New bacterial culture methods could result in the discovery of new species
Microorganisms are the most abundant and diverse form of life on Earth. However, the vast majority of them remain unknown. Indeed, only a small fraction of the microorganisms of our planet can be cultured under traditional conditions, leaving a world of unculturable organisms out of our scope. This is especially true for bacteria thriving under extreme conditions as the harsh conditions are hardly reproducible in a lab. While some microbial studies have been performed in the Sahara, the Atacama, and the Gibson desert, European arid lands remain poorly studied.
To finally explore the microbial community of some European deserts, researchers from the University of Valencia and the Darwin Bioprospecting Excellence, studied the bacterial diversity of the semi-arid Tabernas Desert. To this aim, the team developed new bacterial culture approaches.
"The culturomics of the Tabernas Desert was the ideal crossroad between a rare, poorly studied environment, and the application of simple, yet powerful culturing techniques including long incubation times, diluted media, and careful colony picking," says Dr. Manuel Porcar, group leader at the University of Valencia, president of Darwin Bioprospecting Excellence, and last author of the study.

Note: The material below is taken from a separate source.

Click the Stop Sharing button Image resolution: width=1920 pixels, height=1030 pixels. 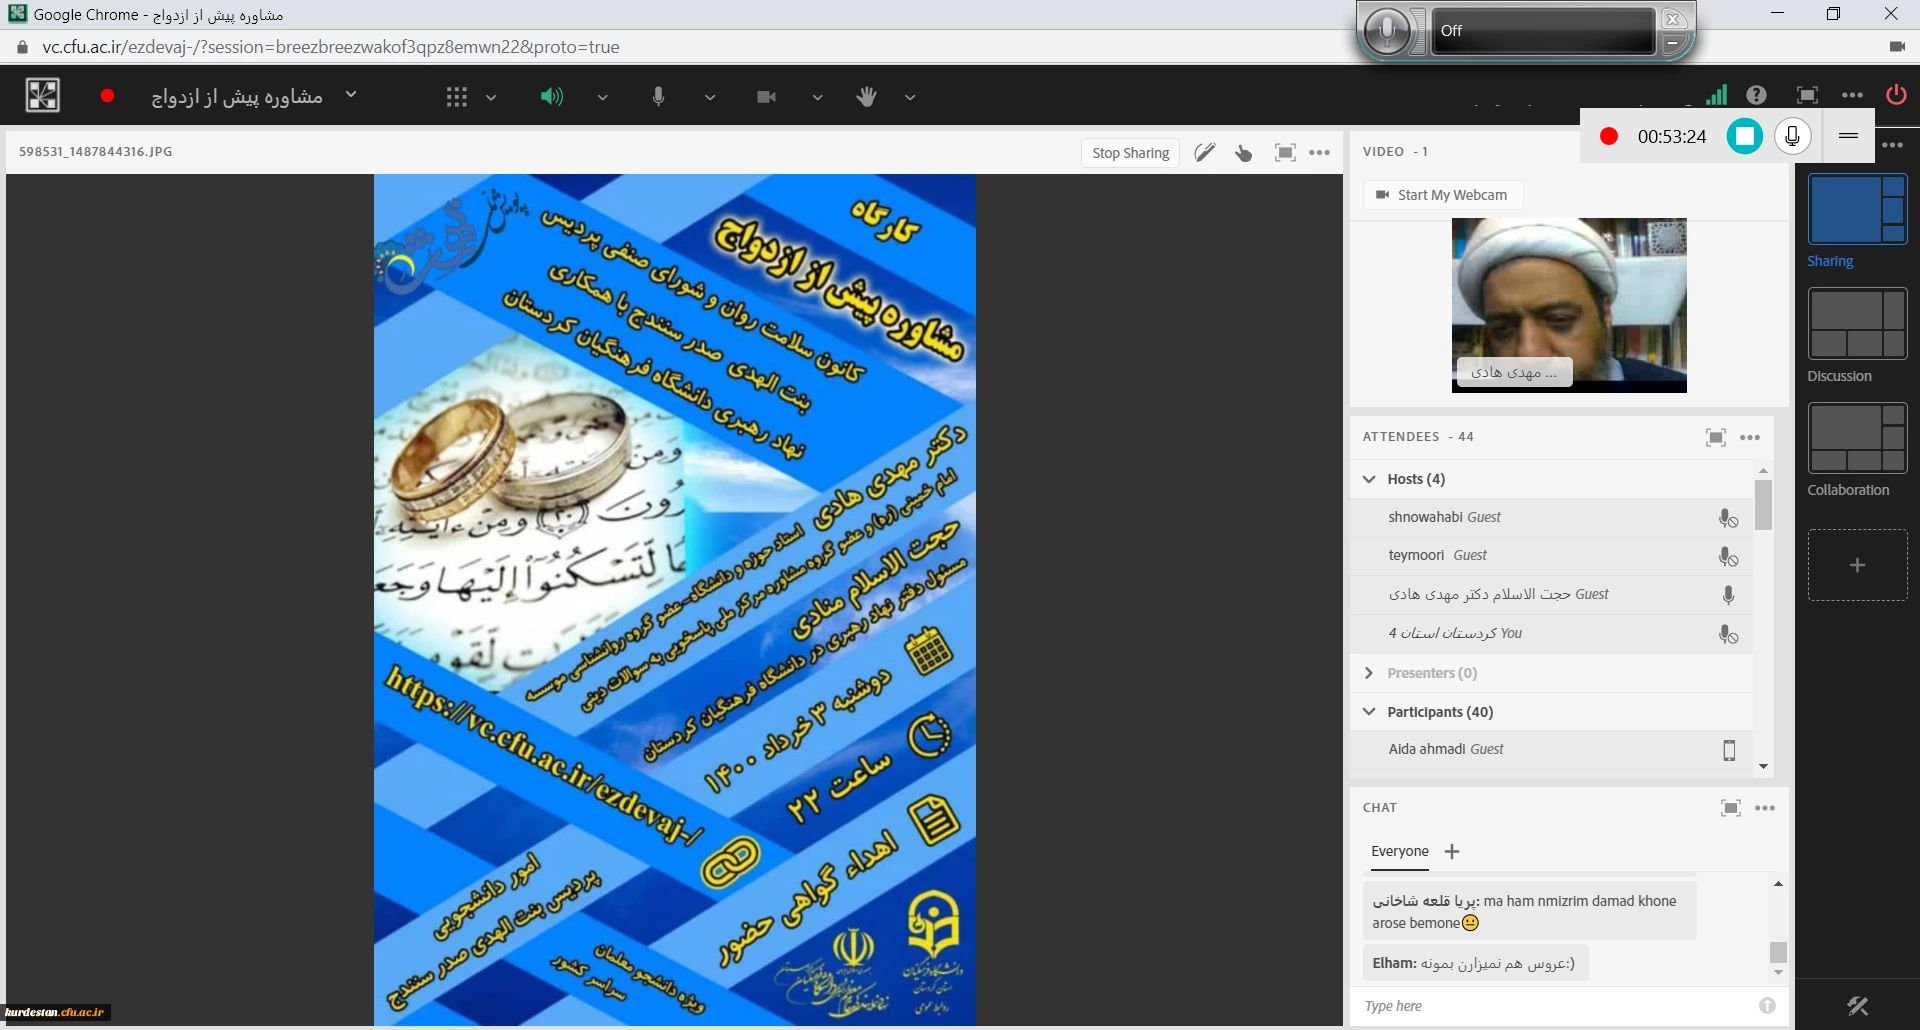(x=1130, y=153)
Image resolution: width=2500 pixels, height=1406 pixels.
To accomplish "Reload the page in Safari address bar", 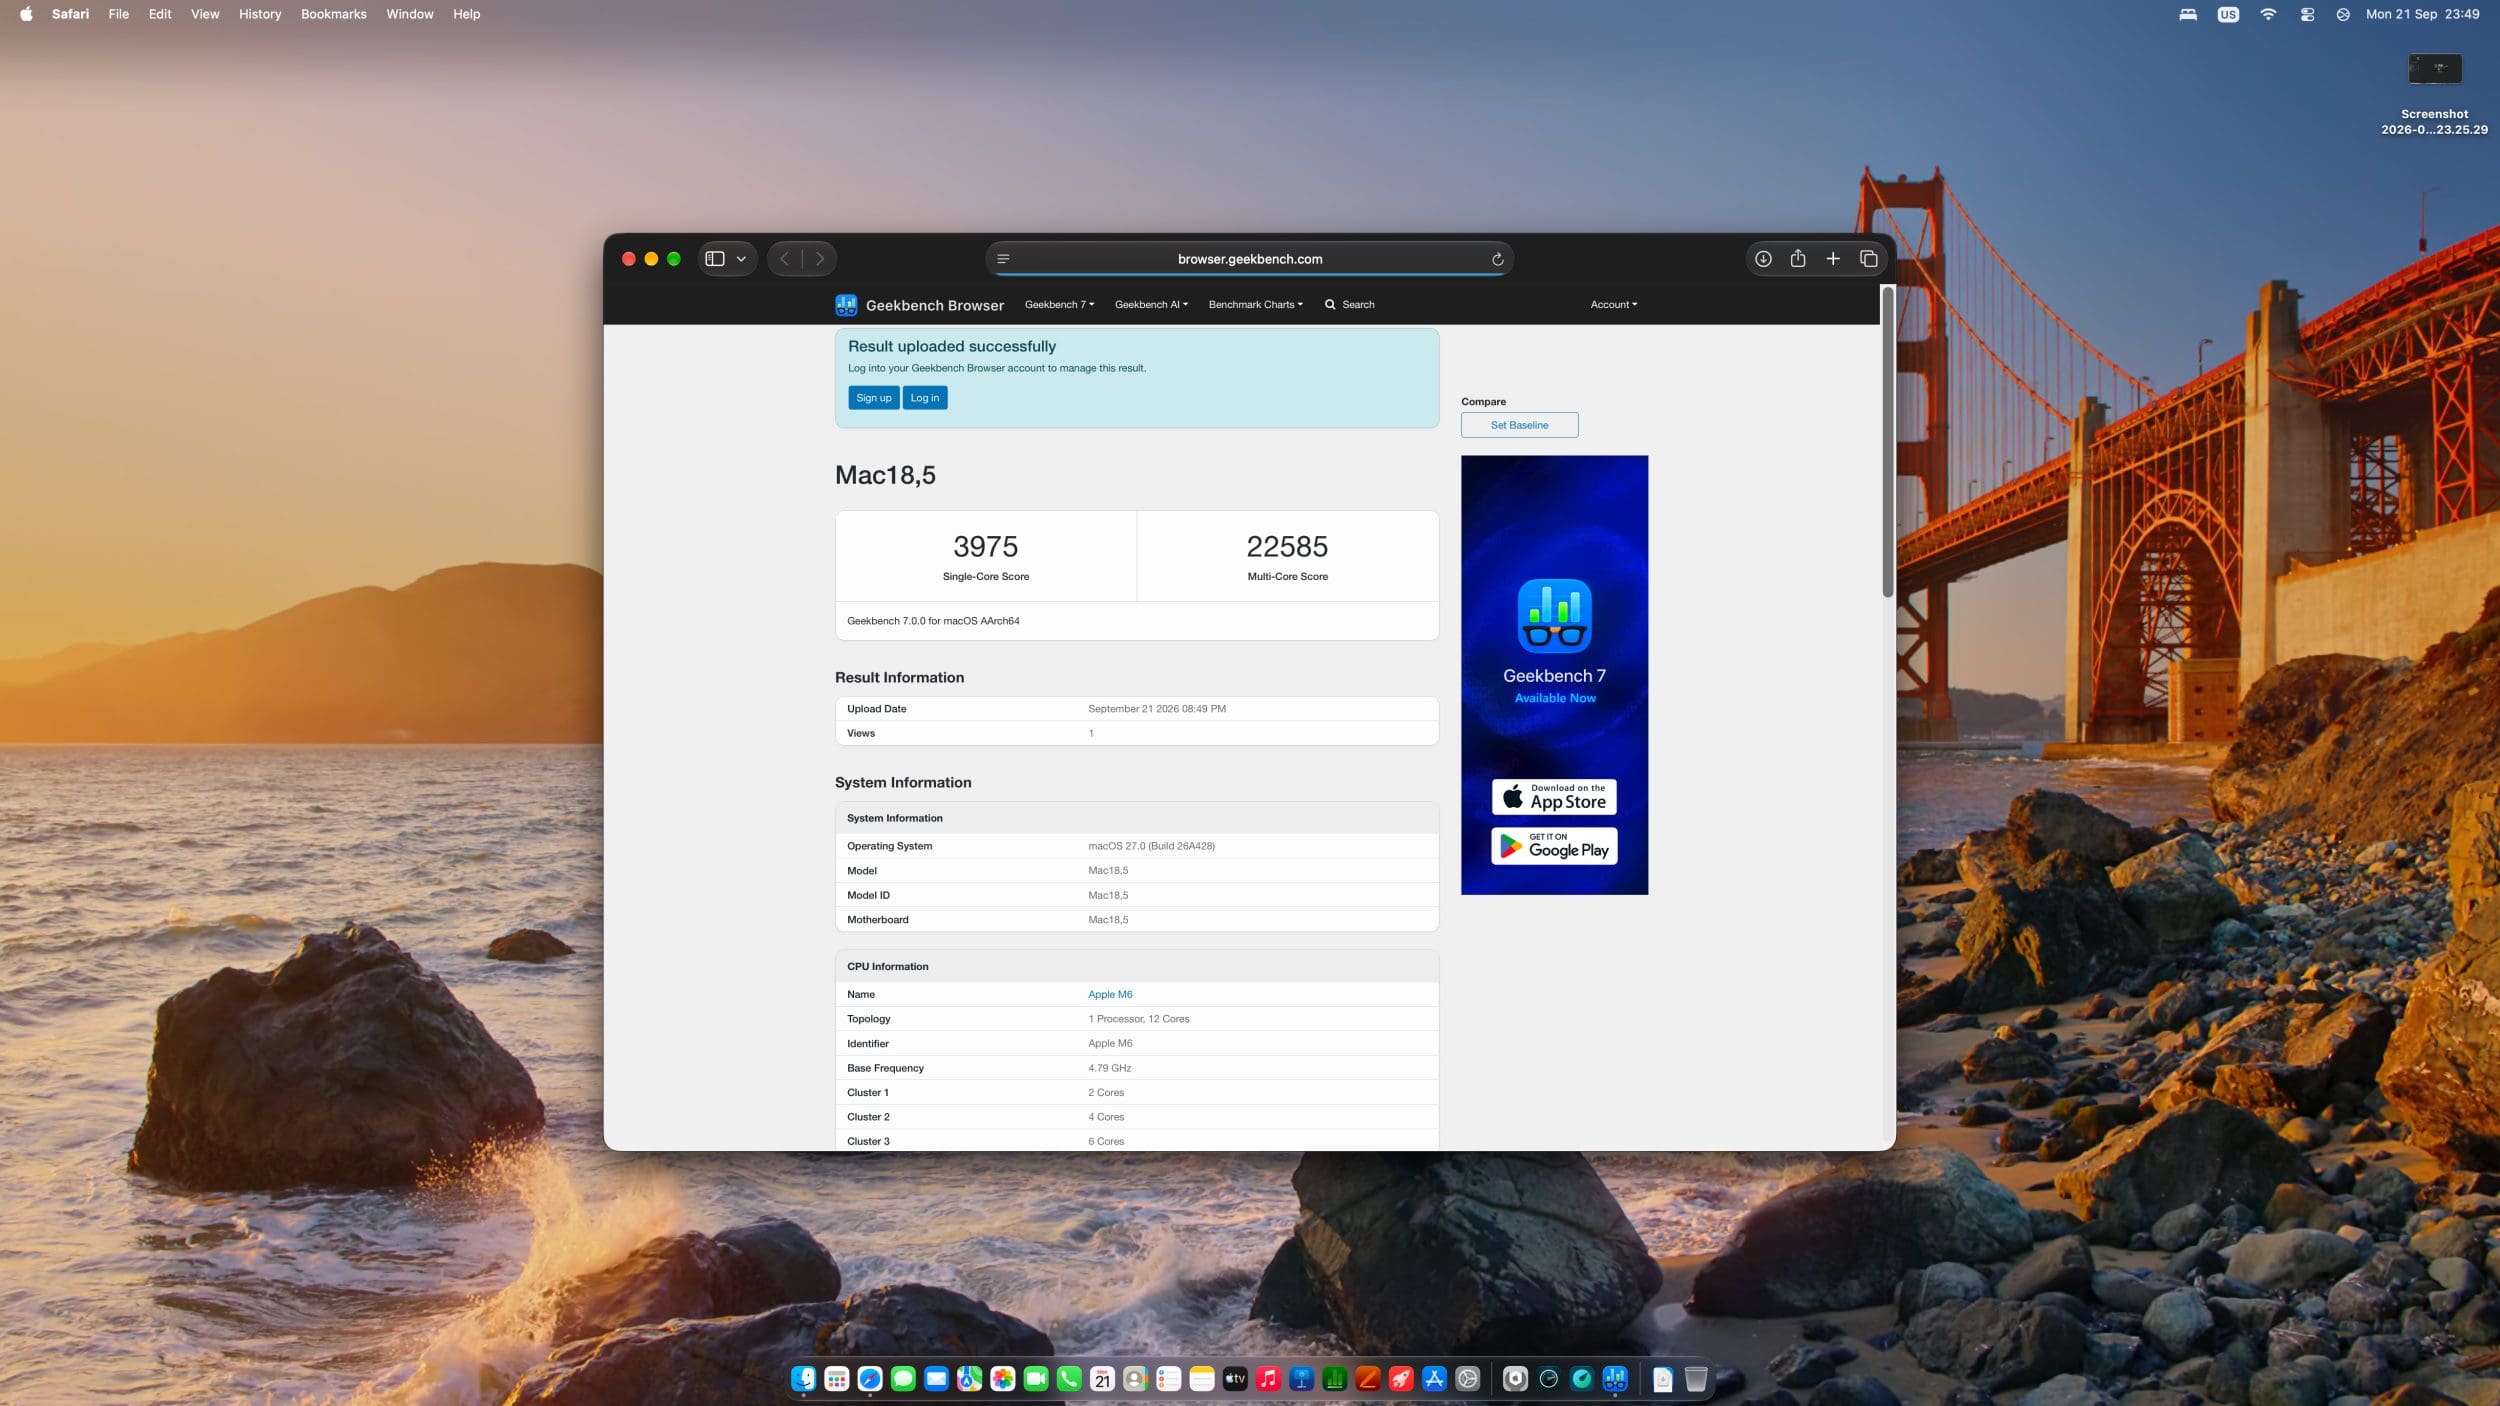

The researchers experimented with different culture methods to find permissive conditions for some unculturable species. Their strategy lied in combining different media, using serial dilutions of the nutrients (up to a hundred times), and extending incubation time (up to a month). In total, 254 bacterial strains were isolated. Most of the species isolated from the concentrated media were previously described as soil inhabitants or species isolated from other deserts. However, 60% of the strains isolated from the highly diluted media are non-identified and possibly new bacteria species. Besides, playing on incubation times also allowed, after a month, to isolate some oligotrophic strains (slow-growing bacteria living under low nutrient conditions) otherwise difficult to growth under lab conditions.
Altogether, this study highlights the potential of simple strategies to obtain higher microbial diversity from natural samples, especially if taken from extreme environments. But the unexploited bacterial biodiversity of the Tabernas Desert could have impacts well beyond ecology and bacteriology:
"We are currently characterizing several of the unidentified bacteria, three of them being new Kineococcus species. I am certain that some bacterial strains produce biotechnologically relevant products. It is just a matter to carry out the right screening," says Porcar.